What the task requires:
Copy exactly, please, each line of the data below until the line that contains "Given: Click the 91% circle for Edinburgh" has been copied, beginning at the top.

Records for this task:
--- START ---

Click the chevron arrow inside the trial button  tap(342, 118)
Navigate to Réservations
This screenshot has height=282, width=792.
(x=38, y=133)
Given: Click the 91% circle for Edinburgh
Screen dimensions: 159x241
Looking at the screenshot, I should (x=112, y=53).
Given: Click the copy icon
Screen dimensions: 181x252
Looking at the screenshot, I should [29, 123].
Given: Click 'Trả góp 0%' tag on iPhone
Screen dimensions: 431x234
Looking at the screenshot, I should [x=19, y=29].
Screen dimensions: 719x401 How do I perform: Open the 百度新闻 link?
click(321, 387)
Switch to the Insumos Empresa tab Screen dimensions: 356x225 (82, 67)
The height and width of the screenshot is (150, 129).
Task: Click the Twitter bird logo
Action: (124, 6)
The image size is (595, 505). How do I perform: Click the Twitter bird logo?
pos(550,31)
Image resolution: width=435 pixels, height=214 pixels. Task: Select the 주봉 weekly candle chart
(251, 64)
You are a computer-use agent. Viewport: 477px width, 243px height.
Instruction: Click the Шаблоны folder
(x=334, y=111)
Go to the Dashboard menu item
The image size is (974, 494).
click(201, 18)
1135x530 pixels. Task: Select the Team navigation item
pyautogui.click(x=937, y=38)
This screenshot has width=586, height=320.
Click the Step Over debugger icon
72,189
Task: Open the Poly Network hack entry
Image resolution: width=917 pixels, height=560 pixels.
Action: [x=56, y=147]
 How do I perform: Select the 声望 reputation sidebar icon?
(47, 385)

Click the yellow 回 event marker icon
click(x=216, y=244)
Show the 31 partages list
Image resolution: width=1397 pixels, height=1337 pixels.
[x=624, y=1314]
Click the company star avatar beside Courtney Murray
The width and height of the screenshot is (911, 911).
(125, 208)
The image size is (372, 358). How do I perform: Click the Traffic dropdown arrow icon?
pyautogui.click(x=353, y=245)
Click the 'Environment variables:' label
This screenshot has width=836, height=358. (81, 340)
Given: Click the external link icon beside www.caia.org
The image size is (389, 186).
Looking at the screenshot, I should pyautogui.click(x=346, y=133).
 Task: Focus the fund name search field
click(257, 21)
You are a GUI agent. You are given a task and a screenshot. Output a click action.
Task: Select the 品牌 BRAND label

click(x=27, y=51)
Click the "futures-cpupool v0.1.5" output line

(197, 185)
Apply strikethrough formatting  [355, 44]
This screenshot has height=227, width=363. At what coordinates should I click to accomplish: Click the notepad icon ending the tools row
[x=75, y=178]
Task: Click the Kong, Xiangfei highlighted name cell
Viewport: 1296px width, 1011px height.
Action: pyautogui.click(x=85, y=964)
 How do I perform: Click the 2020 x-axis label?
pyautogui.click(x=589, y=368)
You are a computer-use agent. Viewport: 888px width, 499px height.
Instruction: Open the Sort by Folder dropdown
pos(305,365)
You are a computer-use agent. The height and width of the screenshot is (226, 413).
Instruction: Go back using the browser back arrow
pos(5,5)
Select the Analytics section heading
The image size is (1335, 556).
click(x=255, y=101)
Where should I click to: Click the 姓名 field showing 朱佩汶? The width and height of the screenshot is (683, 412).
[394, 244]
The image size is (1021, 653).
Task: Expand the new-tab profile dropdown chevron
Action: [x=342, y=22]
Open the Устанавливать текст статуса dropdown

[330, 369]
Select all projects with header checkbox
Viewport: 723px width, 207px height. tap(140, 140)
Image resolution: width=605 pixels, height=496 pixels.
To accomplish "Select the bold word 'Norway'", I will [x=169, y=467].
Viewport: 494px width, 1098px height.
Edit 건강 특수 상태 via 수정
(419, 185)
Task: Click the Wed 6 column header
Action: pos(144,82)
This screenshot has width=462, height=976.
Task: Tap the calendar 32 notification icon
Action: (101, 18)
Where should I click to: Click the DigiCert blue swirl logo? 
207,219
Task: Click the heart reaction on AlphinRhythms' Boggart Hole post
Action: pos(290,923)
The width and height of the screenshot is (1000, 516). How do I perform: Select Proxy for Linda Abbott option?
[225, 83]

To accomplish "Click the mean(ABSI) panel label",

--- END ---

Reply:
Click the chevron arrow inside the trial button  tap(342, 118)
Navigate to Réservations
This screenshot has height=282, width=792.
(x=38, y=133)
Given: Click the 91% circle for Edinburgh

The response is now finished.